Quale deve essere dunque l'atteggiamento dell'uomo?
Non ci sono ricette taumaturgiche da osservare con scrupolosa attenzione. L'uomo deve farsi ricco della sua mente, del suo cuore, della sua libertà e affrontare con responsabilità e serenità la propria vita: non dimenticando il passato, non limitandosi a sopravvivere nell'oggi, non temendo il futuro. Godiamo invece delle gioie passate, perché il nostro animo non le abbia accolte come se fosse un vaso forato che lascia fuggire via quanto riceve e, d'altra parte, viviamo sereni l'attesa.
Vale a dire, dobbiamo riuscire a vivere in armonia col presente, a godere la gioia del ricordo, a nutrire una tranquilla speranza nel futuro.

Questi pensieri, umanamente pagani, riemergono in sant'Agostino, vivificati da un verticalismo trascendente, che Seneca, pagano, non poteva possedere.

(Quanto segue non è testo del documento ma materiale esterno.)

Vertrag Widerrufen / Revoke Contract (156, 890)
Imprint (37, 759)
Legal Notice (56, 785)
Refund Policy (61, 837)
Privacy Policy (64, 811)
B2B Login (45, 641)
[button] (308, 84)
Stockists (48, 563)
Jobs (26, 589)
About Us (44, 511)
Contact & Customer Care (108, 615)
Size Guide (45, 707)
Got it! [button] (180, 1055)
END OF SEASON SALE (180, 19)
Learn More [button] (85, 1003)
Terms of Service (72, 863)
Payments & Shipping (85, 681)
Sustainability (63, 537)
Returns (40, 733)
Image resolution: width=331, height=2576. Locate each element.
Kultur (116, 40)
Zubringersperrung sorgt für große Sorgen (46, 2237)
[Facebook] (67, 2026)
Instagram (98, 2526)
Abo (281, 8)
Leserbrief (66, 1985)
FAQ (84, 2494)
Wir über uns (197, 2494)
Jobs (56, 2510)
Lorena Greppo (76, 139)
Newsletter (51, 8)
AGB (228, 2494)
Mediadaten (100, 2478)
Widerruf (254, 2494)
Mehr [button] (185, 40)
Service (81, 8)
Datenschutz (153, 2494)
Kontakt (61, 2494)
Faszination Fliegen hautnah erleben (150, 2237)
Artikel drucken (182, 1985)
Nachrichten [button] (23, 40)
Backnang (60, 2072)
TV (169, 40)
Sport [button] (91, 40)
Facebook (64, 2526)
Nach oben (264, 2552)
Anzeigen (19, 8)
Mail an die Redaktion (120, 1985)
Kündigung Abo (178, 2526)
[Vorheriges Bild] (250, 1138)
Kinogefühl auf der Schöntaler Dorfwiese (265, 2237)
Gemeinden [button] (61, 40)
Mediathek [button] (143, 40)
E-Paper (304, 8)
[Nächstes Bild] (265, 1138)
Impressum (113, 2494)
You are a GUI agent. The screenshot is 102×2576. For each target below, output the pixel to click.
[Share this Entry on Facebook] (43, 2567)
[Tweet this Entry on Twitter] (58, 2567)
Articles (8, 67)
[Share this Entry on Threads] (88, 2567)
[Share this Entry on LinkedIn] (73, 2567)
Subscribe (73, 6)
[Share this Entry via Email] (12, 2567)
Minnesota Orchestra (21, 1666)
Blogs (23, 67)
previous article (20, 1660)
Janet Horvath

Agostino si chiede se è possibile misurare il tempo e rileva che non si può misurare il futuro, che non esiste ancora; non si può misurare il presente, che non ha estensione; non si può misurare il passato, che non esiste più. A differenza del pensiero filosofico precedente (Pitagora, Platone, Aristotele, stoici ed epicurei), egli non collega il tempo al mondo fisico, bensì all'anima e all'eternità. Ascoltiamo la sua voce: "In te, anima mia, misuro il tempo, perché solo nella mente, nelle impressioni della mente, sussistono il passato, il presente, il futuro…L'animo attende, presta attenzione, ricorda: in modo che quello che attende, attraverso il suo sviluppo nel presente, passi poi nel ricordo. Chi potrebbe negare che il futuro non esiste ancora? Ma nell'animo vive l'attesa del futuro. Chi potrebbe negare che il passato non esiste più? Ma nell'animo vive la memoria del passato. Chi negherà che il tempo presente manca di estensione, perché non è che un punto transeunte? Ma dura l'attenzione attraverso la quale il futuro tende al passato…Non può esistere tempo, se non esiste creatore; si volga a te il pensiero, o Dio, creatore eterno di tutti i tempi, prima di tutti i tempi" (Agostino, Confessiones 11,27-28-30).